(Source data)

----

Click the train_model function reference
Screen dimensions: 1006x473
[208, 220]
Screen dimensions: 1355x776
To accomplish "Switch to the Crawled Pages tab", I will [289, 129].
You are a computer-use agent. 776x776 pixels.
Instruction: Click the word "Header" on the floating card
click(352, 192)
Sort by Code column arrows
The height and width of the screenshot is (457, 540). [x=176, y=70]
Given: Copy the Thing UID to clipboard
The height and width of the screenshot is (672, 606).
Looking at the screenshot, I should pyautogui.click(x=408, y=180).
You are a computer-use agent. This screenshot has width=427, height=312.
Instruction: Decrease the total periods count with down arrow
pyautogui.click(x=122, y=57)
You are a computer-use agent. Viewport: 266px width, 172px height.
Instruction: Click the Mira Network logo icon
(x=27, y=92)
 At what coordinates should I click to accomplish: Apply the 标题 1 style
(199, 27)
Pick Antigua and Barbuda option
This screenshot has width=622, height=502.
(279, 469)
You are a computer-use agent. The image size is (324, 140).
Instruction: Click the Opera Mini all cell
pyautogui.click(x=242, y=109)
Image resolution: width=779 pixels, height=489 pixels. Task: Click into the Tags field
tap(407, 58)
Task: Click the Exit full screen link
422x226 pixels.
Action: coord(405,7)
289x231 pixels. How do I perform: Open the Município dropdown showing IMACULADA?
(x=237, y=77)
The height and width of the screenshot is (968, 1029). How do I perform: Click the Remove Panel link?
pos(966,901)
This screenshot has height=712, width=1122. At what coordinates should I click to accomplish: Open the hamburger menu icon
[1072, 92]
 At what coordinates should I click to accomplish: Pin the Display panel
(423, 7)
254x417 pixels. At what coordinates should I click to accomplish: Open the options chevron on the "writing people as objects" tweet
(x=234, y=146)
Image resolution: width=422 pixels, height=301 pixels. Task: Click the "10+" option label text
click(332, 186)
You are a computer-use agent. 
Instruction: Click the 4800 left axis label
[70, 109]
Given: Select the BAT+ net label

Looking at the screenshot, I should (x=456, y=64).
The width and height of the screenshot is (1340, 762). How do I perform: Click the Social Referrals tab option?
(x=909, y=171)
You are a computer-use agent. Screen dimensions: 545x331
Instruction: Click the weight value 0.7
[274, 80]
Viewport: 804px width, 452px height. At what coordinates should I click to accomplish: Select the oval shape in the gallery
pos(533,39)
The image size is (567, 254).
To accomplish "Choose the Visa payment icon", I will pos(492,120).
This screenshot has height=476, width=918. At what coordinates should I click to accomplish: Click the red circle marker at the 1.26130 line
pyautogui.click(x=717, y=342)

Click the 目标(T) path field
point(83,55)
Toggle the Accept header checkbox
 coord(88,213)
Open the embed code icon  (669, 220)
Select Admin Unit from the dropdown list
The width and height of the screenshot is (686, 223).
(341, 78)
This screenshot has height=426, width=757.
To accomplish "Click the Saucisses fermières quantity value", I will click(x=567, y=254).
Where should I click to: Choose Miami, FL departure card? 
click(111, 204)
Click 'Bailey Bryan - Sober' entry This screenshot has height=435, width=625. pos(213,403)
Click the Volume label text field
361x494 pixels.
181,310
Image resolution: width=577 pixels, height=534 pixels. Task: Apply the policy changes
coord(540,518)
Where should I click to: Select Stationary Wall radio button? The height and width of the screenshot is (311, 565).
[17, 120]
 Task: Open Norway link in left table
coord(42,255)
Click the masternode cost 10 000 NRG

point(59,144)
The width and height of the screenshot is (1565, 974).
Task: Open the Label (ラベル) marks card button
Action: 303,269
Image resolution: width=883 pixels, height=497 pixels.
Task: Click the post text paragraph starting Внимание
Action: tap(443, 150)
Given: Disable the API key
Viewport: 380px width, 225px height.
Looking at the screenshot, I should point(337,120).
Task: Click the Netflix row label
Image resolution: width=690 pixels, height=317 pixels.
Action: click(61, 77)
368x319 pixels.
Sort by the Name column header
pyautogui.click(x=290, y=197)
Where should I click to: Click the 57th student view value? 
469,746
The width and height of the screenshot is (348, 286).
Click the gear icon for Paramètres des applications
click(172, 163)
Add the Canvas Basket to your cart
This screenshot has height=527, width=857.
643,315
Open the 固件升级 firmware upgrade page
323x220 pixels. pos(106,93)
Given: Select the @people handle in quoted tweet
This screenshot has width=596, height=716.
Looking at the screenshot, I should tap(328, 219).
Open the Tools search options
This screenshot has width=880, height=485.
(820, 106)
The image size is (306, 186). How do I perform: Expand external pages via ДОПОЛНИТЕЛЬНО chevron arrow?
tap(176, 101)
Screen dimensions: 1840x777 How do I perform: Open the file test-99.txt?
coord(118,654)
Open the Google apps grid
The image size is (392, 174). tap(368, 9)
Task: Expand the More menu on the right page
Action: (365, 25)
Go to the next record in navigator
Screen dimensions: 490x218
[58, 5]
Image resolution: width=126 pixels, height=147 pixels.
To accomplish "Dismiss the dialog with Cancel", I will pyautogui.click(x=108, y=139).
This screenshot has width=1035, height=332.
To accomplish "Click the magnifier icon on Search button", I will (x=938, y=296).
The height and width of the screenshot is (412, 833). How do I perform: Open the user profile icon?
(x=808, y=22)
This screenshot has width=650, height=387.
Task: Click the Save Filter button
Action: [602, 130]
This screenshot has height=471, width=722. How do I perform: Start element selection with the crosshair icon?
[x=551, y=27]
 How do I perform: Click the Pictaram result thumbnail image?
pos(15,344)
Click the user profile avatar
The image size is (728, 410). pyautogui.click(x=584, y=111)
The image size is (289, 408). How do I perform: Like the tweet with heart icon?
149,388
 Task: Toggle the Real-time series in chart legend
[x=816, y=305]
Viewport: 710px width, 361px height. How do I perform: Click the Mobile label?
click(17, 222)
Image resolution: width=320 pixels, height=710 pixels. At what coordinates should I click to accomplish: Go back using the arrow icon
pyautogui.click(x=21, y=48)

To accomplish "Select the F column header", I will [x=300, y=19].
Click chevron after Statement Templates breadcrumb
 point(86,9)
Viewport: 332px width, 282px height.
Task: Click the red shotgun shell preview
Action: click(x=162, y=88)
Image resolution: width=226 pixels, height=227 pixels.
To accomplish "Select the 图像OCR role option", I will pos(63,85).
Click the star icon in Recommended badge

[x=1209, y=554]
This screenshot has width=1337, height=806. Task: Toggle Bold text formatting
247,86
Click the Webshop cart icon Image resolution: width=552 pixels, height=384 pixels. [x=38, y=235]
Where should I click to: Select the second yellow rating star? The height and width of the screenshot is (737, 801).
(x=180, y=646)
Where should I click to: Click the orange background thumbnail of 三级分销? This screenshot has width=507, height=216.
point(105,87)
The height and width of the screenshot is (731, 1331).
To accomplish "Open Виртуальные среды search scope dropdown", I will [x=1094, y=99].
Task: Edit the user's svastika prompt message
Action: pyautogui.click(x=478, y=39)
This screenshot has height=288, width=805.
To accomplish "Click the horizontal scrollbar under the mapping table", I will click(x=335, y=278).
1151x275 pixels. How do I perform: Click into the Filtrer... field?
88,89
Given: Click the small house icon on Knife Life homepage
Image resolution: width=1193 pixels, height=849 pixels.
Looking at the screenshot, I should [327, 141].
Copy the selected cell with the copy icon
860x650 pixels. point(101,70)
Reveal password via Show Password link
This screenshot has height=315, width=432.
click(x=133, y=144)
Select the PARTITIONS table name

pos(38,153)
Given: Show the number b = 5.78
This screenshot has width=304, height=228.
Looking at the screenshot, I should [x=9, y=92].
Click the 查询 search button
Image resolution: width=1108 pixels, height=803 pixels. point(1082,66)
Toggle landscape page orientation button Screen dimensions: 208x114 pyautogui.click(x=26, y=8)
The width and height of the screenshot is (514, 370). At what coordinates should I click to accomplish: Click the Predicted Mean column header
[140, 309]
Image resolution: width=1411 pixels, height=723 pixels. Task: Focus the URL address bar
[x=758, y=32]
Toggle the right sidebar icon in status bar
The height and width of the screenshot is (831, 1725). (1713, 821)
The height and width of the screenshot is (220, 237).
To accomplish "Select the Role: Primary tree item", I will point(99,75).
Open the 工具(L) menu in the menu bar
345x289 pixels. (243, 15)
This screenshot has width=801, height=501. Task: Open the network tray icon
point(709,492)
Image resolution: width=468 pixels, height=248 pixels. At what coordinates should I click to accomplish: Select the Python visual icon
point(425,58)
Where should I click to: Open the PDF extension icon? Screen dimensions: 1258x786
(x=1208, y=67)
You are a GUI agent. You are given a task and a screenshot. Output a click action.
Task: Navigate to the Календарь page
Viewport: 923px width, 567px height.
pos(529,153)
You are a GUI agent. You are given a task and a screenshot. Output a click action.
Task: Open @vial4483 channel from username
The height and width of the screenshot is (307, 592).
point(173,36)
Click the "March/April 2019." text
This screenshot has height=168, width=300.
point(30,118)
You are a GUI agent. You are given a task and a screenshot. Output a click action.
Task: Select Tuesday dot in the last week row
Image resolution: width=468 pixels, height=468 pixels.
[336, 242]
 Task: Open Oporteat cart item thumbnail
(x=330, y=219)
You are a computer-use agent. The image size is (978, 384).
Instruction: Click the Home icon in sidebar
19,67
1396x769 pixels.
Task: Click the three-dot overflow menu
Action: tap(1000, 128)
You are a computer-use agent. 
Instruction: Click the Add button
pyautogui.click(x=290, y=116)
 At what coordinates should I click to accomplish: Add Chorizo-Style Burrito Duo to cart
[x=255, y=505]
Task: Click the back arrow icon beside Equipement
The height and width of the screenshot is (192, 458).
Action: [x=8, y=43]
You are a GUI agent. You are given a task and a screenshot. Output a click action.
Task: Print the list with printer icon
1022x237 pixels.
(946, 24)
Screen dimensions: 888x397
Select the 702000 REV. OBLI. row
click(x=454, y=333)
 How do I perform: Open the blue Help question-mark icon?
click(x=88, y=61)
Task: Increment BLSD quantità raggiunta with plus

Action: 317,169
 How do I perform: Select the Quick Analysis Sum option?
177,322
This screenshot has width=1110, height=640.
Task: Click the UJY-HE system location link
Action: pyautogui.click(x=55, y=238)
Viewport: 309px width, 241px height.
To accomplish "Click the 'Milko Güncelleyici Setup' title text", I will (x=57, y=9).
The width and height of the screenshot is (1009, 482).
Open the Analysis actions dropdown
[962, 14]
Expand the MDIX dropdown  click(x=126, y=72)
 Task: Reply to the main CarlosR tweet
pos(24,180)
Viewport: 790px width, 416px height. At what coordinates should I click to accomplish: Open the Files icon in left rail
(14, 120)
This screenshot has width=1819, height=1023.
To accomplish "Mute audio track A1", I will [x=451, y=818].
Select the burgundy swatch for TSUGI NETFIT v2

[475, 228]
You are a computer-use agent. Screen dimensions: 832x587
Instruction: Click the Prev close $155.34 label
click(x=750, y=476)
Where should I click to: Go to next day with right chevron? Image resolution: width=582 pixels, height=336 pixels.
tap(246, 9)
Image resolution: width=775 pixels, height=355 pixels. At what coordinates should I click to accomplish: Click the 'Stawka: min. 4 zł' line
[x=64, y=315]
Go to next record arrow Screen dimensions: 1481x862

----

The line containing "Task: Click the Exit full screen link" marks the end. Please print exactly every line from the top of the data to it, both included, and nothing more.

Click the train_model function reference
Screen dimensions: 1006x473
[208, 220]
Screen dimensions: 1355x776
To accomplish "Switch to the Crawled Pages tab", I will [289, 129].
You are a computer-use agent. 776x776 pixels.
Instruction: Click the word "Header" on the floating card
click(352, 192)
Sort by Code column arrows
The height and width of the screenshot is (457, 540). [x=176, y=70]
Given: Copy the Thing UID to clipboard
The height and width of the screenshot is (672, 606).
Looking at the screenshot, I should pyautogui.click(x=408, y=180).
You are a computer-use agent. This screenshot has width=427, height=312.
Instruction: Decrease the total periods count with down arrow
pyautogui.click(x=122, y=57)
You are a computer-use agent. Viewport: 266px width, 172px height.
Instruction: Click the Mira Network logo icon
(x=27, y=92)
 At what coordinates should I click to accomplish: Apply the 标题 1 style
(199, 27)
Pick Antigua and Barbuda option
This screenshot has width=622, height=502.
(279, 469)
You are a computer-use agent. The image size is (324, 140).
Instruction: Click the Opera Mini all cell
pyautogui.click(x=242, y=109)
Image resolution: width=779 pixels, height=489 pixels. Task: Click into the Tags field
tap(407, 58)
Task: Click the Exit full screen link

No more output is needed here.